Yesterday I wrote about how I feel about blogging when I'm depressed. Today, I'll focus on how I feel about blogging--and relationships with others--when I'm well.
When I'm well, I post on a wide array of subjects with the hope of helping others--and I don't need anything in return. I try to think of issues that might be helpful. If I've recently figured out a life lesson and/or read something I think might be inspirational, I like sharing it.
Knowing how horrible depressive episodes feel, I like trying to help others find insight. I find meaning in using my blog as a platform from which to discuss issues that might be helpful to us all.
For the most part, because I try to concentrate on positive aspects of healing, or share behavioral patterns that I may not like about myself but feel strong enough to publicly admit because I'm working hard to change them, I usually feel good about the comments I receive.
I genuinely like my readers, and I feel that within this universe we are the most upbeat and positive people.
I know the major difference between blogging while I'm depressed and blogging when I'm not has more to do with my own needs than with the response from others.
When I mentioned the blog stats yesterday (Immi, this is for you), quite honestly I know how to build an audience, but I'm not willing to do it in the traditional way. I'm not interested in posting more than once a day, which I know boosts my numbers. I don't want to write about "popular" topics that don't interest me. I choose not to spend my free time (other than this blog) talking about mental wellness or illness. I'm not interested in networking within this field nor do I wish to have a presence on Facebook or Twitter. And, I know that a key element of healing for me is engaging with people face-to-face, participating in activities I enjoy, and delighting in feeling so well!
In general, when I'm well, my relationships with people are positive. After years of medication-induced rapid cycling, it's no longer an issue for me. So, I no longer go from a depression to a hypomanic state. Usually, once I can feel the depression is over, it won't reappear until the season changes in October or November.
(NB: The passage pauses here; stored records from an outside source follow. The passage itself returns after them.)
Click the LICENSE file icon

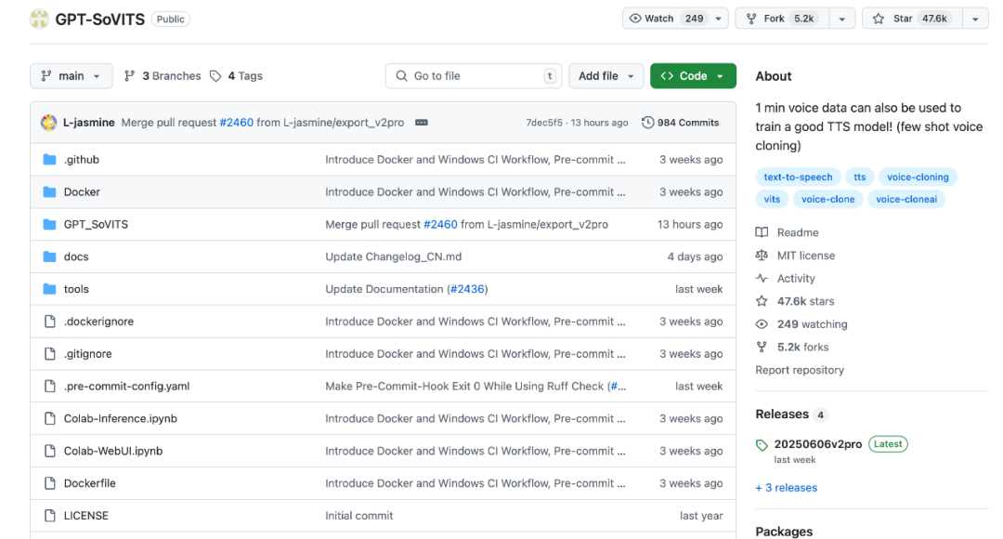(x=50, y=516)
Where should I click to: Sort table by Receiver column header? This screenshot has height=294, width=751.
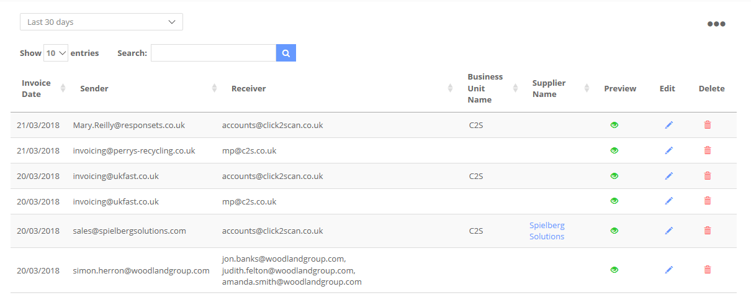248,88
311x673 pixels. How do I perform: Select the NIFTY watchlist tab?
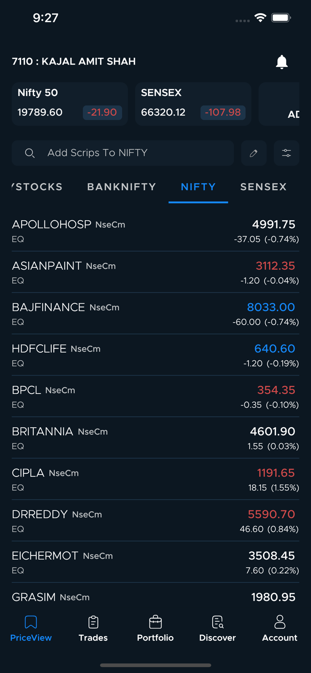[198, 187]
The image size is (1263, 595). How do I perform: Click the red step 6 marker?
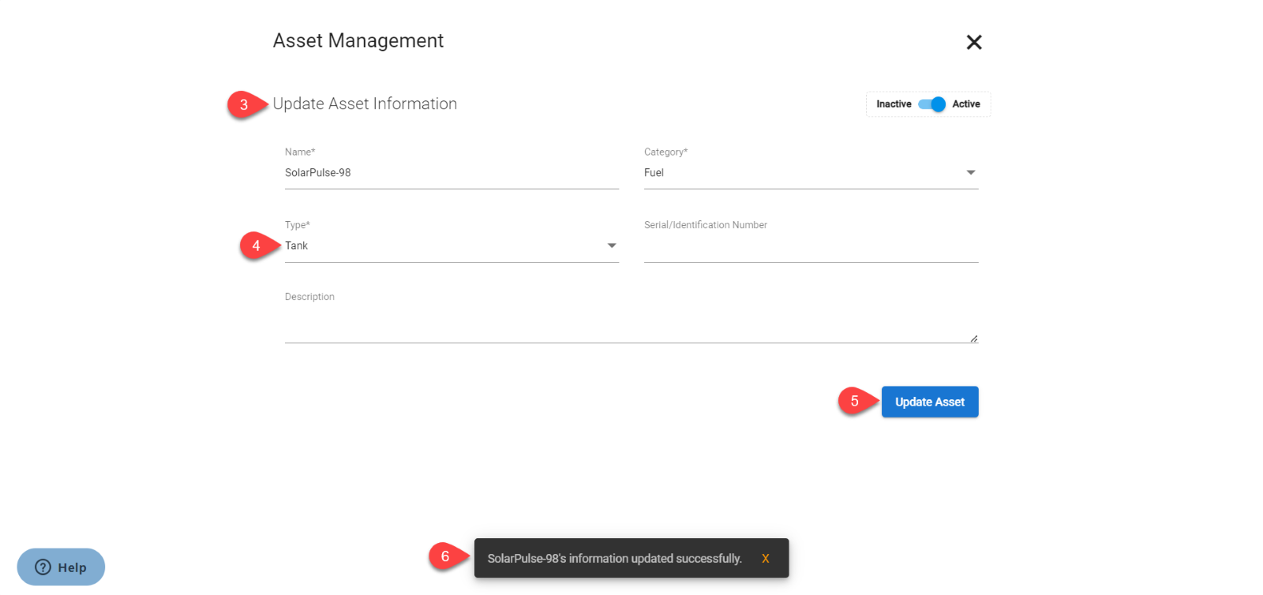(445, 557)
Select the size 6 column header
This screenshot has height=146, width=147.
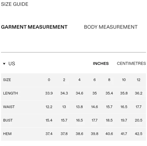coord(95,80)
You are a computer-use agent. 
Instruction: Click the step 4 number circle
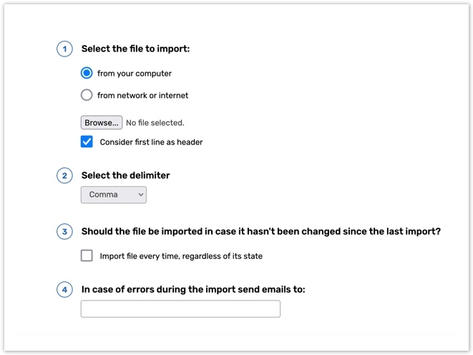click(x=65, y=290)
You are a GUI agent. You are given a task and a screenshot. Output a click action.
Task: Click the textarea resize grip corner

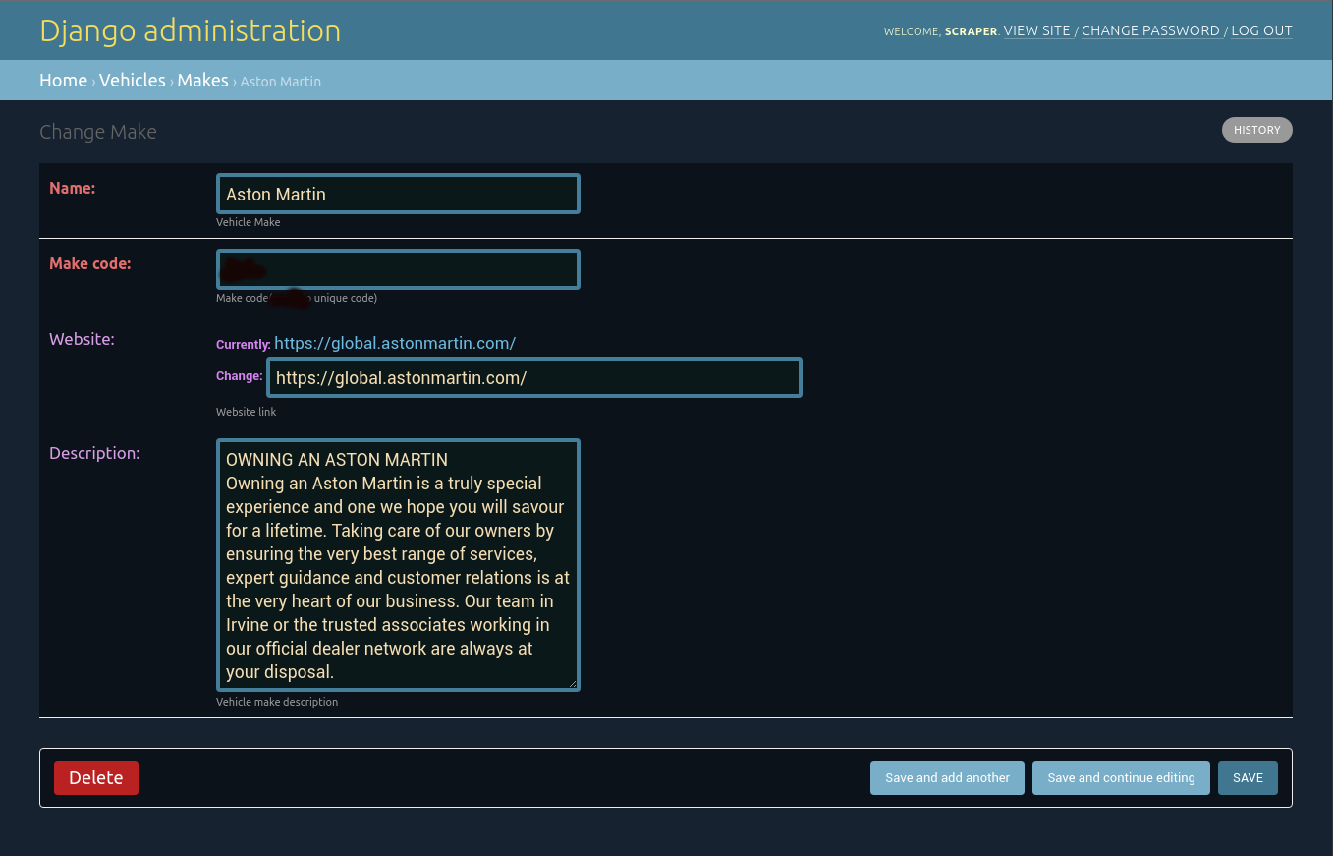pos(574,682)
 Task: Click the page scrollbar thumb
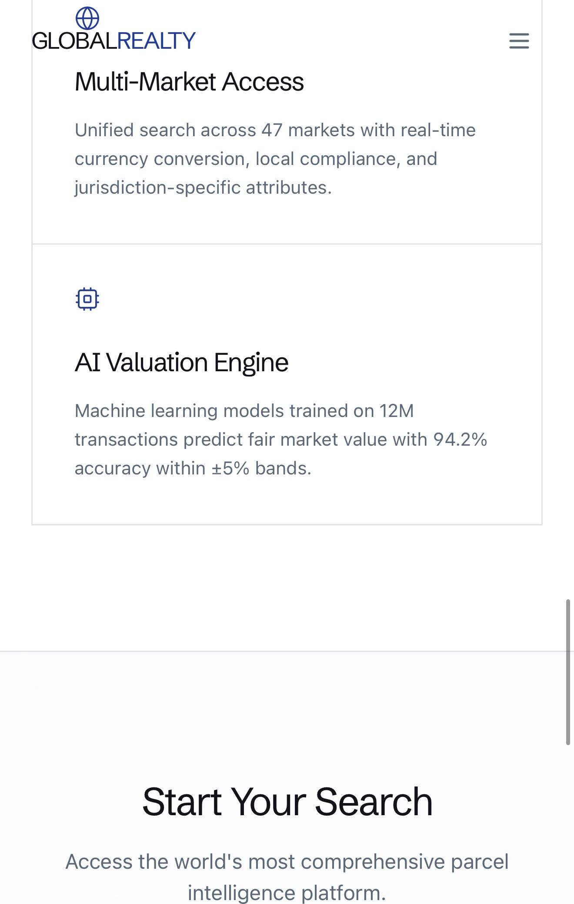pos(567,672)
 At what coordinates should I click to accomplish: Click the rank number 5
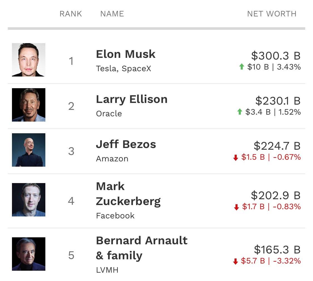tap(71, 255)
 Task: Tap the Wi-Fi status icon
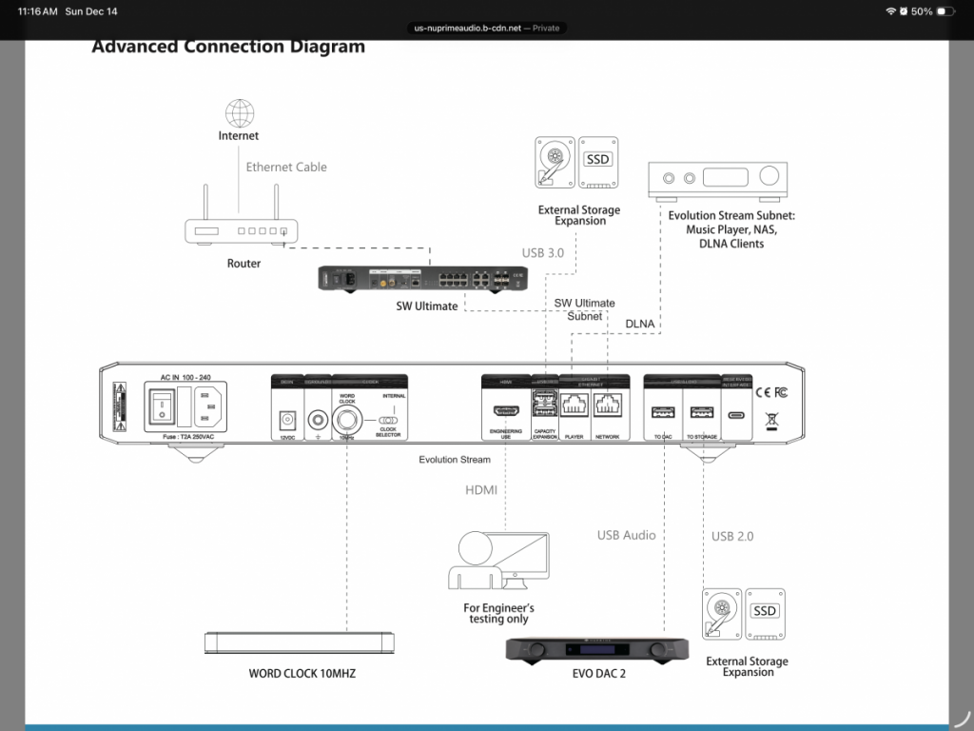click(890, 11)
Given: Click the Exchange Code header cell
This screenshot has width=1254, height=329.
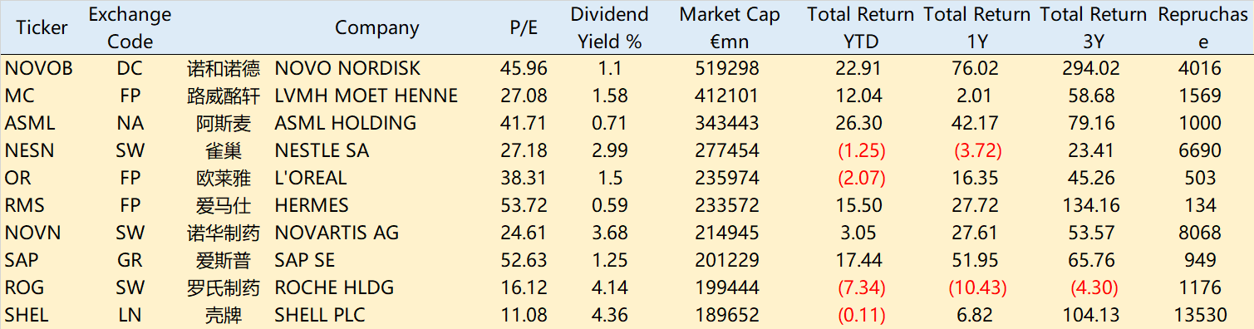Looking at the screenshot, I should pyautogui.click(x=130, y=27).
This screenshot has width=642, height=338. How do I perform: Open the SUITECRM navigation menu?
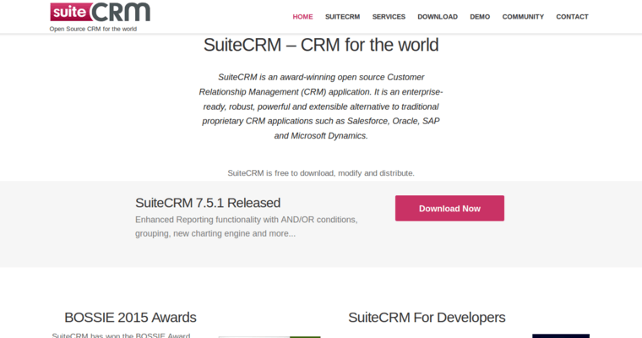(x=342, y=17)
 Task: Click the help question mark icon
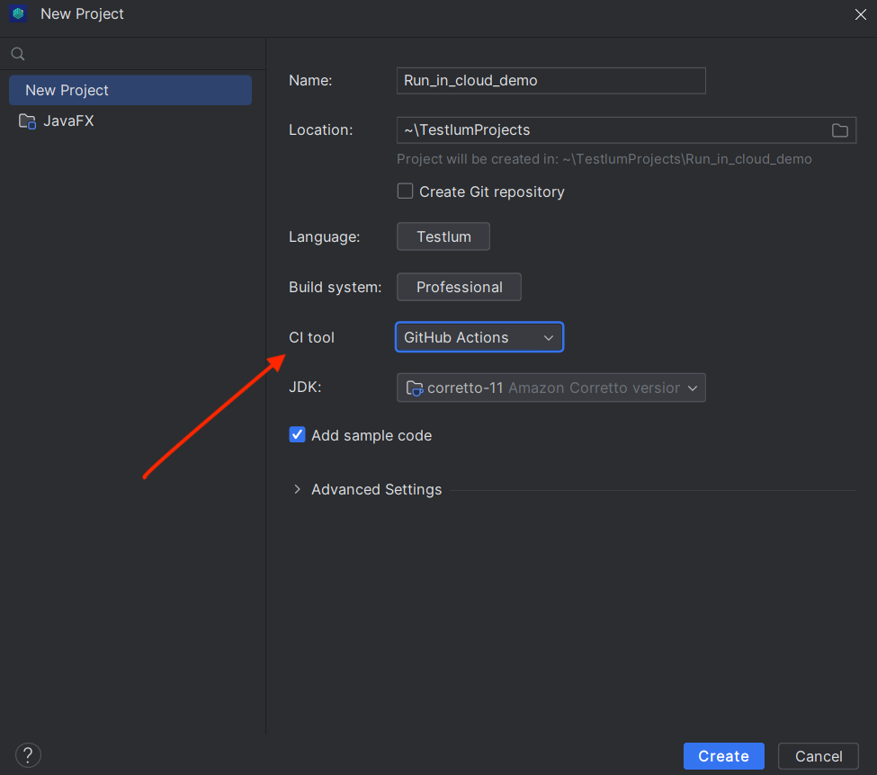[x=28, y=755]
And now that I'm in therapy, I'm working on ways to see if we can prevent its recurrence altogether. My goal this year to "end" or totally diminish the impact of depressive episodes. Now that I'm feeling so much better, I've got a "to do" list of daily wellness activities that I think will make a difference.
What is so great about shifting out of my fall depression is that I no longer have to worry about it for the next five to six months. It's an amazing feeling to know I'll be well for such an extended period of time. And since is the third year running that I've felt like this, it's getting increasingly easy to return to "normalcy."